INSTRUCTIONS TO FOLLOW: Could you retype the listing beneath, keeping each line exactly as it is?

PROVIDED DATA:
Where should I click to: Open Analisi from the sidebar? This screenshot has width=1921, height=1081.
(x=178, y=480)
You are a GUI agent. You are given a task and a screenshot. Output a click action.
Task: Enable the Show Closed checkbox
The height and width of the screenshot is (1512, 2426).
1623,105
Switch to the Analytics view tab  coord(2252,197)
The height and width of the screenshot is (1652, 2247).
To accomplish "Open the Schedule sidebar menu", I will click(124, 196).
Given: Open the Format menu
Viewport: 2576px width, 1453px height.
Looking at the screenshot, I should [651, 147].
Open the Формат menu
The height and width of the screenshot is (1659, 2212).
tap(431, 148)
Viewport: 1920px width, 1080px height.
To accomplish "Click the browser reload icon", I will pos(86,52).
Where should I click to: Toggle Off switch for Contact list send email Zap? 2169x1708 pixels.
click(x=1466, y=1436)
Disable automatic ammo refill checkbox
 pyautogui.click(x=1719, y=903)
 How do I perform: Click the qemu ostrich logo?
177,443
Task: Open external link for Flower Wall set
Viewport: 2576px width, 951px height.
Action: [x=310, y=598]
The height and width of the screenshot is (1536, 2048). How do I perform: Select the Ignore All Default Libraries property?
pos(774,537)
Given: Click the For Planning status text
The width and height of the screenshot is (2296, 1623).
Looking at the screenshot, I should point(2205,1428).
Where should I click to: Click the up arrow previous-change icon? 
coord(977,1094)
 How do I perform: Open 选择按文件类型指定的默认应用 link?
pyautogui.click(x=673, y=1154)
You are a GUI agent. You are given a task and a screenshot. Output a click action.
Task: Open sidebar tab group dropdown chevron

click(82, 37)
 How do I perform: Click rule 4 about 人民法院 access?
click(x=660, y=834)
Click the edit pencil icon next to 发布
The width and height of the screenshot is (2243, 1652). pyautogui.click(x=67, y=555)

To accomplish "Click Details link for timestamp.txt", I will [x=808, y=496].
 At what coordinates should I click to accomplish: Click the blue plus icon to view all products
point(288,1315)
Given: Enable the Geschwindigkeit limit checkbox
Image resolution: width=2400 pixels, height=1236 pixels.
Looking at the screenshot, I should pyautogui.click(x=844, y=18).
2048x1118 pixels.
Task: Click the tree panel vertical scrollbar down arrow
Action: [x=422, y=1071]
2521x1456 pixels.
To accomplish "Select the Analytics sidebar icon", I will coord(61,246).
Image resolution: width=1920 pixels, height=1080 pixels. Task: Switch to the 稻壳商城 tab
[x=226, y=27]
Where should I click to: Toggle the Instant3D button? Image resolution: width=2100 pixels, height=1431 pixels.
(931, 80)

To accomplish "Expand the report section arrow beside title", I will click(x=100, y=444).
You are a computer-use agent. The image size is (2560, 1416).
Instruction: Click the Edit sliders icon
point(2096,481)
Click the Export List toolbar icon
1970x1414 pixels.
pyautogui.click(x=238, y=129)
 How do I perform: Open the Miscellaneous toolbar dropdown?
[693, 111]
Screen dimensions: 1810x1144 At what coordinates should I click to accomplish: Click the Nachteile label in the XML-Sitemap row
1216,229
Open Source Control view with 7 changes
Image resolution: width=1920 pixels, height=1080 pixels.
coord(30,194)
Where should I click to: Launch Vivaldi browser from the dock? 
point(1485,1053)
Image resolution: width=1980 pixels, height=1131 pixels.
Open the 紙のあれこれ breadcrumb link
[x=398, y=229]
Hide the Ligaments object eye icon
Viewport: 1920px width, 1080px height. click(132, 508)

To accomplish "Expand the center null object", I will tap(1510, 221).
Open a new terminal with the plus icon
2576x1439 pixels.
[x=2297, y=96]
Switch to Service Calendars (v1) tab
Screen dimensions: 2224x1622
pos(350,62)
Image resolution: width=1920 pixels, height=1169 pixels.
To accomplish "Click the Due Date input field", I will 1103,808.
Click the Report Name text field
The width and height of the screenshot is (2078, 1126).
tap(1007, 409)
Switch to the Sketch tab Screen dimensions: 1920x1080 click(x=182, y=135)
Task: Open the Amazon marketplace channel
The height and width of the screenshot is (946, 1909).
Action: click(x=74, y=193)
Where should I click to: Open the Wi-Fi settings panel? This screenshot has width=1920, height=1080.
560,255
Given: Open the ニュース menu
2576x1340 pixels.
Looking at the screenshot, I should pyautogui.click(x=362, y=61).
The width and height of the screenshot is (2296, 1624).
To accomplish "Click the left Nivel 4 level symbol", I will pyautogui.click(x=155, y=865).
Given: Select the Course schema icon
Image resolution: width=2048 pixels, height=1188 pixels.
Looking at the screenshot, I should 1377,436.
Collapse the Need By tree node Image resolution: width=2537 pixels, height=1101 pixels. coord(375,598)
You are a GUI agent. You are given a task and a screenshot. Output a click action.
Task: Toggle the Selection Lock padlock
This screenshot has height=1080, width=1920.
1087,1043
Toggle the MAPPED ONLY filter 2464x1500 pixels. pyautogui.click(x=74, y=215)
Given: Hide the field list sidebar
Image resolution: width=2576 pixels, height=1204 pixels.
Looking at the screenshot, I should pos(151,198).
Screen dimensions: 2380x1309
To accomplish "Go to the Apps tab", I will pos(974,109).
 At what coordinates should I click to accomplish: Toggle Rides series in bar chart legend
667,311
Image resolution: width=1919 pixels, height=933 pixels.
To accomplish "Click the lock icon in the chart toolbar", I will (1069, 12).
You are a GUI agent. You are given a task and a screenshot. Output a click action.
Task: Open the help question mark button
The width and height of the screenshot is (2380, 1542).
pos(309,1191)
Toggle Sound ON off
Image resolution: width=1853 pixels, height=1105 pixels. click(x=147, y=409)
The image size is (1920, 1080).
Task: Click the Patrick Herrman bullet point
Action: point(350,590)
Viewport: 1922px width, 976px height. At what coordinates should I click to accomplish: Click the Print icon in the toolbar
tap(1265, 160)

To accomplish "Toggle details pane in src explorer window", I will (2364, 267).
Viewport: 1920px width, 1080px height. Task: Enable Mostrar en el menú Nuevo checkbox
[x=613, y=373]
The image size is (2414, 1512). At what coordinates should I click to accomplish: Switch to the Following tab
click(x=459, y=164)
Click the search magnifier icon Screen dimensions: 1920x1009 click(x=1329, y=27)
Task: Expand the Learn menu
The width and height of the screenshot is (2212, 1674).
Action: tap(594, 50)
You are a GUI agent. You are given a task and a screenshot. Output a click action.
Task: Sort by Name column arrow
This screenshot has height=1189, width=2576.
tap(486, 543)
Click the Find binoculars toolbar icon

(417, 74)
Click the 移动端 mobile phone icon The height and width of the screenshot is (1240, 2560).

EXERCISE OUTPUT:
Where should I click to: Open Analisi from the sidebar? This screenshot has width=1921, height=1081.
(x=178, y=480)
You are a GUI agent. You are given a task and a screenshot. Output a click action.
Task: Enable the Show Closed checkbox
The height and width of the screenshot is (1512, 2426).
1623,105
Switch to the Analytics view tab  coord(2252,197)
The height and width of the screenshot is (1652, 2247).
To accomplish "Open the Schedule sidebar menu", I will click(124, 196).
Given: Open the Format menu
Viewport: 2576px width, 1453px height.
Looking at the screenshot, I should [651, 147].
Open the Формат menu
The height and width of the screenshot is (1659, 2212).
tap(431, 148)
Viewport: 1920px width, 1080px height.
To accomplish "Click the browser reload icon", I will pos(86,52).
Where should I click to: Toggle Off switch for Contact list send email Zap? 2169x1708 pixels.
click(x=1466, y=1436)
Disable automatic ammo refill checkbox
 pyautogui.click(x=1719, y=903)
 How do I perform: Click the qemu ostrich logo?
177,443
Task: Open external link for Flower Wall set
Viewport: 2576px width, 951px height.
Action: [x=310, y=598]
The height and width of the screenshot is (1536, 2048). How do I perform: Select the Ignore All Default Libraries property?
pos(774,537)
Given: Click the For Planning status text
The width and height of the screenshot is (2296, 1623).
Looking at the screenshot, I should point(2205,1428).
Where should I click to: Click the up arrow previous-change icon? 
coord(977,1094)
 How do I perform: Open 选择按文件类型指定的默认应用 link?
pyautogui.click(x=673, y=1154)
You are a GUI agent. You are given a task and a screenshot. Output a click action.
Task: Open sidebar tab group dropdown chevron

click(82, 37)
 How do I perform: Click rule 4 about 人民法院 access?
click(x=660, y=834)
Click the edit pencil icon next to 发布
The width and height of the screenshot is (2243, 1652). pyautogui.click(x=67, y=555)

To accomplish "Click Details link for timestamp.txt", I will [x=808, y=496].
 At what coordinates should I click to accomplish: Click the blue plus icon to view all products
point(288,1315)
Given: Enable the Geschwindigkeit limit checkbox
Image resolution: width=2400 pixels, height=1236 pixels.
Looking at the screenshot, I should pyautogui.click(x=844, y=18).
2048x1118 pixels.
Task: Click the tree panel vertical scrollbar down arrow
Action: [x=422, y=1071]
2521x1456 pixels.
To accomplish "Select the Analytics sidebar icon", I will coord(61,246).
Image resolution: width=1920 pixels, height=1080 pixels. Task: Switch to the 稻壳商城 tab
[x=226, y=27]
Where should I click to: Toggle the Instant3D button? Image resolution: width=2100 pixels, height=1431 pixels.
(931, 80)

To accomplish "Expand the report section arrow beside title", I will click(x=100, y=444).
You are a computer-use agent. The image size is (2560, 1416).
Instruction: Click the Edit sliders icon
point(2096,481)
Click the Export List toolbar icon
1970x1414 pixels.
pyautogui.click(x=238, y=129)
 How do I perform: Open the Miscellaneous toolbar dropdown?
[693, 111]
Screen dimensions: 1810x1144 At what coordinates should I click to accomplish: Click the Nachteile label in the XML-Sitemap row
1216,229
Open Source Control view with 7 changes
Image resolution: width=1920 pixels, height=1080 pixels.
coord(30,194)
Where should I click to: Launch Vivaldi browser from the dock? 
point(1485,1053)
Image resolution: width=1980 pixels, height=1131 pixels.
Open the 紙のあれこれ breadcrumb link
[x=398, y=229]
Hide the Ligaments object eye icon
Viewport: 1920px width, 1080px height. click(132, 508)

To accomplish "Expand the center null object", I will tap(1510, 221).
Open a new terminal with the plus icon
2576x1439 pixels.
[x=2297, y=96]
Switch to Service Calendars (v1) tab
Screen dimensions: 2224x1622
pos(350,62)
Image resolution: width=1920 pixels, height=1169 pixels.
To accomplish "Click the Due Date input field", I will 1103,808.
Click the Report Name text field
The width and height of the screenshot is (2078, 1126).
tap(1007, 409)
Switch to the Sketch tab Screen dimensions: 1920x1080 click(x=182, y=135)
Task: Open the Amazon marketplace channel
The height and width of the screenshot is (946, 1909).
Action: click(x=74, y=193)
Where should I click to: Open the Wi-Fi settings panel? This screenshot has width=1920, height=1080.
560,255
Given: Open the ニュース menu
2576x1340 pixels.
Looking at the screenshot, I should pyautogui.click(x=362, y=61).
The width and height of the screenshot is (2296, 1624).
To accomplish "Click the left Nivel 4 level symbol", I will pyautogui.click(x=155, y=865).
Given: Select the Course schema icon
Image resolution: width=2048 pixels, height=1188 pixels.
Looking at the screenshot, I should 1377,436.
Collapse the Need By tree node Image resolution: width=2537 pixels, height=1101 pixels. coord(375,598)
You are a GUI agent. You are given a task and a screenshot. Output a click action.
Task: Toggle the Selection Lock padlock
This screenshot has height=1080, width=1920.
1087,1043
Toggle the MAPPED ONLY filter 2464x1500 pixels. pyautogui.click(x=74, y=215)
Given: Hide the field list sidebar
Image resolution: width=2576 pixels, height=1204 pixels.
Looking at the screenshot, I should pos(151,198).
Screen dimensions: 2380x1309
To accomplish "Go to the Apps tab", I will pos(974,109).
 At what coordinates should I click to accomplish: Toggle Rides series in bar chart legend
667,311
Image resolution: width=1919 pixels, height=933 pixels.
To accomplish "Click the lock icon in the chart toolbar", I will (1069, 12).
You are a GUI agent. You are given a task and a screenshot. Output a click action.
Task: Open the help question mark button
The width and height of the screenshot is (2380, 1542).
pos(309,1191)
Toggle Sound ON off
Image resolution: width=1853 pixels, height=1105 pixels. click(x=147, y=409)
The image size is (1920, 1080).
Task: Click the Patrick Herrman bullet point
Action: point(350,590)
Viewport: 1922px width, 976px height. At what coordinates should I click to accomplish: Click the Print icon in the toolbar
tap(1265, 160)

To accomplish "Toggle details pane in src explorer window", I will (2364, 267).
Viewport: 1920px width, 1080px height. Task: Enable Mostrar en el menú Nuevo checkbox
[x=613, y=373]
The image size is (2414, 1512). At what coordinates should I click to accomplish: Switch to the Following tab
click(x=459, y=164)
Click the search magnifier icon Screen dimensions: 1920x1009 click(x=1329, y=27)
Task: Expand the Learn menu
The width and height of the screenshot is (2212, 1674).
Action: tap(594, 50)
You are a GUI agent. You are given a task and a screenshot. Output a click action.
Task: Sort by Name column arrow
This screenshot has height=1189, width=2576.
tap(486, 543)
Click the Find binoculars toolbar icon

(417, 74)
Click the 移动端 mobile phone icon The height and width of the screenshot is (1240, 2560).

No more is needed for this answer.